TASK BRIEF: In the block of data below, start at the line containing "flokylaloutre (148, 660)" and stop after the line containing "[Floky underground – L’E 05-23] (43, 255)", with both of those lines included. Write each of those items again in full, offsetting every coordinate in its answer by 59.

[A block of data]

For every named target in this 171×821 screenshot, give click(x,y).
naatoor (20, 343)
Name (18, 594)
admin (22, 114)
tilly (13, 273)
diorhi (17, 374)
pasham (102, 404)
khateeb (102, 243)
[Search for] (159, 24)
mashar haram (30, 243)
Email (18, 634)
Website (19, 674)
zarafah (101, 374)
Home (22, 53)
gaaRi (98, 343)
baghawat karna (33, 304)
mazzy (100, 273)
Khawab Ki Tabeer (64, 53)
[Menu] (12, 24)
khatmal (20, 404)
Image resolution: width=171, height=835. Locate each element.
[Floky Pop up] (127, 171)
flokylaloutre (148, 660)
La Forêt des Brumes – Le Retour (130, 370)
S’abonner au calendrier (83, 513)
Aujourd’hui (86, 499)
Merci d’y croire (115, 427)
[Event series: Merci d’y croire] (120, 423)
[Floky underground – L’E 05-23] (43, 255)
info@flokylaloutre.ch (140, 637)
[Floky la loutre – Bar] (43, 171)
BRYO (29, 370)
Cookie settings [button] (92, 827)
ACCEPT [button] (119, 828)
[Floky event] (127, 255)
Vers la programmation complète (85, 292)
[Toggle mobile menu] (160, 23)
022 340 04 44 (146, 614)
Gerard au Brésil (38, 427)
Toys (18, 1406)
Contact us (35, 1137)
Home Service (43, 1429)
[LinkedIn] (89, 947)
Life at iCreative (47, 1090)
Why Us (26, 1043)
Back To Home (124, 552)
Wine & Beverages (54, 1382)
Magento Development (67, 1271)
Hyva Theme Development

WRITTEN SOLUTION:
flokylaloutre (207, 719)
La Forêt des Brumes – Le Retour (189, 429)
S’abonner au calendrier (142, 572)
Aujourd’hui (145, 558)
Merci d’y croire (174, 486)
[Event series: Merci d’y croire] (179, 482)
[Floky underground – L’E 05-23] (102, 314)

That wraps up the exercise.